Hi I have this exercise on my real analysis course, I haven´t seen topology course:

Let $A_{i} \subset \mathbb{R}$ an interval for all $i \in \mathbb{N}$. Is it true or false?

a) If $f_{1}: A_{1} \longrightarrow \mathbb{R}$ and $f_{2}: A_{2} \longrightarrow \mathbb{R}$ are uniformly continous and $f: A_{1} \cup A_{2} \longrightarrow \mathbb{R}$ is continous, then $f$ is uniformly continous.

b) Let $f_{i}: A_{i} \longrightarrow \mathbb{R}$ uniformly continous for all $i \in \mathbb{N}$ and $f: \displaystyle{\bigcup_{i \in \mathbb{N}}{A_{i}}} \longrightarrow \mathbb{R}$ continous, then $f$ is uniformly continous.

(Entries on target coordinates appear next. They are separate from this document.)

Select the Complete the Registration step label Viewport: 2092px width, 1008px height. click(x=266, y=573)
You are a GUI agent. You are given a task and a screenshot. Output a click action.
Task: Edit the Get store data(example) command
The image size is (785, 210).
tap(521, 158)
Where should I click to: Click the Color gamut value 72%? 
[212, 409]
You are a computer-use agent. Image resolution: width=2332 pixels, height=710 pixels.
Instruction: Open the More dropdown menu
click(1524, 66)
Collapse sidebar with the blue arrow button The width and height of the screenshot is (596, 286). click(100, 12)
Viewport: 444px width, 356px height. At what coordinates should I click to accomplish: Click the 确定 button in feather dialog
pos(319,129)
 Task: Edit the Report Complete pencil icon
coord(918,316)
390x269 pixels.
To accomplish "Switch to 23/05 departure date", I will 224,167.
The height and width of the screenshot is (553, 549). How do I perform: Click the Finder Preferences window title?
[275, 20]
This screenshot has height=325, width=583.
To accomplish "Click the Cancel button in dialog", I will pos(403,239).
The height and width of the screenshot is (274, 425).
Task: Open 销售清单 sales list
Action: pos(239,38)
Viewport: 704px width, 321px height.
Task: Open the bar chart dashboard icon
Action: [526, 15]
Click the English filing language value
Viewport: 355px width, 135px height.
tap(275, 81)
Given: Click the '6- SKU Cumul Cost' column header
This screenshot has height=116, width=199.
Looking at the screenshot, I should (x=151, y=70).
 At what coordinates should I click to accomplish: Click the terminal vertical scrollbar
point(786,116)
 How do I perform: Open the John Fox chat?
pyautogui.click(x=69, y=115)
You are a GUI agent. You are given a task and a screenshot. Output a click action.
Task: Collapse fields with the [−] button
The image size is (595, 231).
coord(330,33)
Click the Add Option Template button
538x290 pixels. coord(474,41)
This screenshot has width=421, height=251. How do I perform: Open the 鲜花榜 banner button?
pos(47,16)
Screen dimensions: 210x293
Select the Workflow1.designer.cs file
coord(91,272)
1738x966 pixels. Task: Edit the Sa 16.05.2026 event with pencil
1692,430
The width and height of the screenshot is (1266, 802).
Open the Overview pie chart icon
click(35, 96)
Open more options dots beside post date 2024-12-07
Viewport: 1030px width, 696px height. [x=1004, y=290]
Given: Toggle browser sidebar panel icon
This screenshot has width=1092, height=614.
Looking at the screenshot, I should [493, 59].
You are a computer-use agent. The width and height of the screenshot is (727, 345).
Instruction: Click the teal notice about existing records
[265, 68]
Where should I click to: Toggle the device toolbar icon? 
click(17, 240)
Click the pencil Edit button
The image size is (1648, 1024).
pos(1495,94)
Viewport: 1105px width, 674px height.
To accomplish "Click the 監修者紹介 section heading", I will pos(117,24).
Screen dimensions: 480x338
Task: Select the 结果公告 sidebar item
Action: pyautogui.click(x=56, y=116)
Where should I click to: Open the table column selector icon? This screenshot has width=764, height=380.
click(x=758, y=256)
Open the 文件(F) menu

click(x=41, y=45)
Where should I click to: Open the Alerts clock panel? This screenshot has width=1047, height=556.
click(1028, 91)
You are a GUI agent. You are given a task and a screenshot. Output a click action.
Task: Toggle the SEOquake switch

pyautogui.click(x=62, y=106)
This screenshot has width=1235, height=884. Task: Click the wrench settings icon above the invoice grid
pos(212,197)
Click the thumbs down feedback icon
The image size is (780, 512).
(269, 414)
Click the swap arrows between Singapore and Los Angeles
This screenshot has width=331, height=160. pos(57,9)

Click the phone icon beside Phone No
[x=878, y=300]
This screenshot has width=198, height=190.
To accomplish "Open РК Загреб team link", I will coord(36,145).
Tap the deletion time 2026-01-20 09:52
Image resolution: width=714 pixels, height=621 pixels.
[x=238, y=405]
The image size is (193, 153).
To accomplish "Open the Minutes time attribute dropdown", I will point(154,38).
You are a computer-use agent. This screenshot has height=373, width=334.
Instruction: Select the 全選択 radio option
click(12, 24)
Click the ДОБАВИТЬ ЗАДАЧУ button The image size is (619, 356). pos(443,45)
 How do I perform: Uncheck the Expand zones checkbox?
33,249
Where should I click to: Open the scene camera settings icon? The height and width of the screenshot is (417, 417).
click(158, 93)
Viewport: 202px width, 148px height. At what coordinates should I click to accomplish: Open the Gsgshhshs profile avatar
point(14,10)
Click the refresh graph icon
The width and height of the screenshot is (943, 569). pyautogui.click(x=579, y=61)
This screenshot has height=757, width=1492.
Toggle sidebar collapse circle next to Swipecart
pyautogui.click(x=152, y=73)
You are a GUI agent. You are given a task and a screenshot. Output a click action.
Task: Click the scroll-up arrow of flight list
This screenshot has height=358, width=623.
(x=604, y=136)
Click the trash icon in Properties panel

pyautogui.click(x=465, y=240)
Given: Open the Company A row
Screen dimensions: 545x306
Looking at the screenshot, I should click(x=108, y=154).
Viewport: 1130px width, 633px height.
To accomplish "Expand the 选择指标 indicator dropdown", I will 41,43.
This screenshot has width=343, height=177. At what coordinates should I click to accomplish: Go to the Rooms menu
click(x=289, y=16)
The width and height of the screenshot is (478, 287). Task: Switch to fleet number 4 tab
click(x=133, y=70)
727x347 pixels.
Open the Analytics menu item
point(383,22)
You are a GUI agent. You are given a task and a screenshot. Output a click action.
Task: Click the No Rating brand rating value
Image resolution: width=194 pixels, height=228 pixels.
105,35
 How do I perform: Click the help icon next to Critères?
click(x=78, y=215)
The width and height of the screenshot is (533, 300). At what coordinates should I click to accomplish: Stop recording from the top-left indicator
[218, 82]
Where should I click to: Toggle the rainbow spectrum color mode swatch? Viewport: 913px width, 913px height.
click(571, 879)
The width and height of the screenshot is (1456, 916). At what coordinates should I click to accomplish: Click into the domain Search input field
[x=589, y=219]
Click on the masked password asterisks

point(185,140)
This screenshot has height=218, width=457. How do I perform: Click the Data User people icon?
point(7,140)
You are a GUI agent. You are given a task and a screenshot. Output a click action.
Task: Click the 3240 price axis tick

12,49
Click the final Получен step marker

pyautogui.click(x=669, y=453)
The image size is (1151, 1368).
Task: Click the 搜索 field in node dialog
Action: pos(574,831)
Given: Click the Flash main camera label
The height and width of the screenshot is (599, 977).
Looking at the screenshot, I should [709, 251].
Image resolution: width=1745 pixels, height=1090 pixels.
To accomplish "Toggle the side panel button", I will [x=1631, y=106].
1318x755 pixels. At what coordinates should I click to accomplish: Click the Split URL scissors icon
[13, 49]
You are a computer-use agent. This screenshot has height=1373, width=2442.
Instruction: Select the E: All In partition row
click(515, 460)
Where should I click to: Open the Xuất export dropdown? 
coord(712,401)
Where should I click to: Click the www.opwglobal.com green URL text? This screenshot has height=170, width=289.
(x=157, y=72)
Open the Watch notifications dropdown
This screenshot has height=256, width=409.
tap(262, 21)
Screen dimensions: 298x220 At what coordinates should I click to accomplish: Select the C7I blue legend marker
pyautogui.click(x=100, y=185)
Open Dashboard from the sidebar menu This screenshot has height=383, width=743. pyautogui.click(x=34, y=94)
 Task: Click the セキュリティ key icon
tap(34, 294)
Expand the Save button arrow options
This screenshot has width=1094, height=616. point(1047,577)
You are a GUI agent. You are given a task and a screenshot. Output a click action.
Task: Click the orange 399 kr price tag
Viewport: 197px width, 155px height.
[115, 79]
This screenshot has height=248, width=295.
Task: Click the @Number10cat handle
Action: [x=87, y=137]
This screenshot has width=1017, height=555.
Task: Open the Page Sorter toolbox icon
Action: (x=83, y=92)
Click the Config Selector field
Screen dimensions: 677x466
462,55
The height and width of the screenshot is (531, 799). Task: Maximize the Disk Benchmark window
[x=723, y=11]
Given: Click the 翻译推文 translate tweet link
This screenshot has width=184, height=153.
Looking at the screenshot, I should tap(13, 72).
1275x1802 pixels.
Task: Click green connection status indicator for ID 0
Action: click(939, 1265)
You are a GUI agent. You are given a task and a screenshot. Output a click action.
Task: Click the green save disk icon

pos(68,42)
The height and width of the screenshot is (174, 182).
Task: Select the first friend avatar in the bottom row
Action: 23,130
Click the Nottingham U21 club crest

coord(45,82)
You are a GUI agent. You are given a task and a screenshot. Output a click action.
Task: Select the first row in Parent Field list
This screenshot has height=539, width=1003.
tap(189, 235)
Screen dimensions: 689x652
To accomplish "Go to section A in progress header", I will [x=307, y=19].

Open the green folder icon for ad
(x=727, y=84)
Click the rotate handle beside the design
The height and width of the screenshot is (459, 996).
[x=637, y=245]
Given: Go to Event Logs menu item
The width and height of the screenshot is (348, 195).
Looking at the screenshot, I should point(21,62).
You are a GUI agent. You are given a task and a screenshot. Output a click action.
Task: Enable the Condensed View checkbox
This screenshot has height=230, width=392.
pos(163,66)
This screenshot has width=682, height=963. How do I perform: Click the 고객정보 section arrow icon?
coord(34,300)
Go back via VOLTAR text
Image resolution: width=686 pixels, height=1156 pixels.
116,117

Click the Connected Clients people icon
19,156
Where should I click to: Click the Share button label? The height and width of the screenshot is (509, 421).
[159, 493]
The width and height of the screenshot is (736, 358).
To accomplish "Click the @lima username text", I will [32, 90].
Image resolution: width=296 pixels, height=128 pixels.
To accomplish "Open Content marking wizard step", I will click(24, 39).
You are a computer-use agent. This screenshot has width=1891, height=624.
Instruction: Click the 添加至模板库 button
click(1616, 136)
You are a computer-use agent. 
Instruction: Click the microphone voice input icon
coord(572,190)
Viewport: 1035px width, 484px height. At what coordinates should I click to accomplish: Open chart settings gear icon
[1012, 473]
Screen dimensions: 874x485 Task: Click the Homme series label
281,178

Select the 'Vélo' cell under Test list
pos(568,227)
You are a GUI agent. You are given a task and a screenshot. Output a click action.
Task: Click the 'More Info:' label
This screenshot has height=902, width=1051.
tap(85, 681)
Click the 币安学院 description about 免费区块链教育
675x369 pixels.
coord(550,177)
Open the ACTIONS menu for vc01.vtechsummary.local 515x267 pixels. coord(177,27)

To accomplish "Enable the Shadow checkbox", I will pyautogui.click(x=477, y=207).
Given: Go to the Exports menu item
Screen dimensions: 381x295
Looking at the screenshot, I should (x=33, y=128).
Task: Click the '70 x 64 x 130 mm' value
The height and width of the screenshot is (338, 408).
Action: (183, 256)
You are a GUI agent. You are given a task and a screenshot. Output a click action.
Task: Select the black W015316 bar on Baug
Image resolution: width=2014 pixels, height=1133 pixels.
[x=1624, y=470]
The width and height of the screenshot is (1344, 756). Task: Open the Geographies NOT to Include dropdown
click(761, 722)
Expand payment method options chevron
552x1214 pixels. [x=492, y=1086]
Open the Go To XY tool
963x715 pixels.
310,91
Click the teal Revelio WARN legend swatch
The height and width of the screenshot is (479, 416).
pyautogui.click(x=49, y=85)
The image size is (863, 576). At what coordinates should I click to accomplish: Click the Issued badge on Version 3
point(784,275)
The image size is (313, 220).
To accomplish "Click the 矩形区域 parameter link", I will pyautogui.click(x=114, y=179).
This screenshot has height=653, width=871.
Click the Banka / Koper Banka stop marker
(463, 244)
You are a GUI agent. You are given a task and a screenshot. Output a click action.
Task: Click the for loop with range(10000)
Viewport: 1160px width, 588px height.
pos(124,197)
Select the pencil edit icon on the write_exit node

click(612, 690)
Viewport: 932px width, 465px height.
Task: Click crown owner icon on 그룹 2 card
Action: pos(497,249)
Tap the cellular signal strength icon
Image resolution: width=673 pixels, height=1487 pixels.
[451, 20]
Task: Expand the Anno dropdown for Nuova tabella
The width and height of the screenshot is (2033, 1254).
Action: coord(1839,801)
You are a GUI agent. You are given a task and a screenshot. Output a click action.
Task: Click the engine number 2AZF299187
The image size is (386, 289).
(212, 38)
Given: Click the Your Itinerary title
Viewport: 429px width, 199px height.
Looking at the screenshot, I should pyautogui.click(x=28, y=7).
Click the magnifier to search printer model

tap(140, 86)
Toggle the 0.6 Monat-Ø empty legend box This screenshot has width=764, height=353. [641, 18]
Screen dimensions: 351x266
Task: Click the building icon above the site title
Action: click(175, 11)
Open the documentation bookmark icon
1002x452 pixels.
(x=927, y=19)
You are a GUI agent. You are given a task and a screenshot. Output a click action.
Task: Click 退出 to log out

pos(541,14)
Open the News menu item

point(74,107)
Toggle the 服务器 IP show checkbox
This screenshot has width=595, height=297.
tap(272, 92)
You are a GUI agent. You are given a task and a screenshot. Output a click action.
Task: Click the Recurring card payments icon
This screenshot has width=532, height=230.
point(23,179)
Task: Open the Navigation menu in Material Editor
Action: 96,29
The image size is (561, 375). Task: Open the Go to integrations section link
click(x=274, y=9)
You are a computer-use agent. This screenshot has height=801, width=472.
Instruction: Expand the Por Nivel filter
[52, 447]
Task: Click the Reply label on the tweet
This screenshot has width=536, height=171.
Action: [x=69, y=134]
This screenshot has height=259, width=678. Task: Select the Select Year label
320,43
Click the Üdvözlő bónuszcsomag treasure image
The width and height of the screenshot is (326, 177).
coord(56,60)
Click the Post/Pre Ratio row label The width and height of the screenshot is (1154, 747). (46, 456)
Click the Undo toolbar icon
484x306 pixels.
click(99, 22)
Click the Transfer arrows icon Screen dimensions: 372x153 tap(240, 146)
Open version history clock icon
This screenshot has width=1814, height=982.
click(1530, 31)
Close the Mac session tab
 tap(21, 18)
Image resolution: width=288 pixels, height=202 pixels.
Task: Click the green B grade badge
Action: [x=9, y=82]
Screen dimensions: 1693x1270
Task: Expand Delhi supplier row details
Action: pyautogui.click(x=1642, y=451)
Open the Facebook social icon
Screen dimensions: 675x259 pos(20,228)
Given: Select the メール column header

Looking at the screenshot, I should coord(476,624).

Since they seem very similar I suppose I need induction on $i \in \mathbb{N}^{\geq 2}$ for both of them. However I am not abble to prove any case. For the fisrst $i = 2$ I do not have any theorem to use or a definition wich implies union of intervals on my textbook. Do you have any hint?

Answer 1

The first statement is false. Take $A_1=[0,1)$, $A_2=[1,2]$, $f_1(x)=0$, and $f_2(x)=1$. Then $f_1$ and $f_2$ are uniformly continuous, but $f$ isn't even continuous.

Answer 2

Assuming that you define $f$ to be $f(x) = f_i(x) \iff x\in A_i$ and that $A_i \cap A_j = \varnothing $, then b) is false. Consider $f_i(x) = \frac 1x \; \forall x$ and $A_1 = (1,2], A_i = (1/i,\inf {A_{i-1}}]$ (Edit: notice the domain of $f$ is an interval. I previously defined it erroneously and made it disconnected). Then $f_i$ is uniformly continuous but $f$ is not.

You have that each $f_i$ is uniformly continuous, but $f$ is not bounded and therefore not uniformly continuous.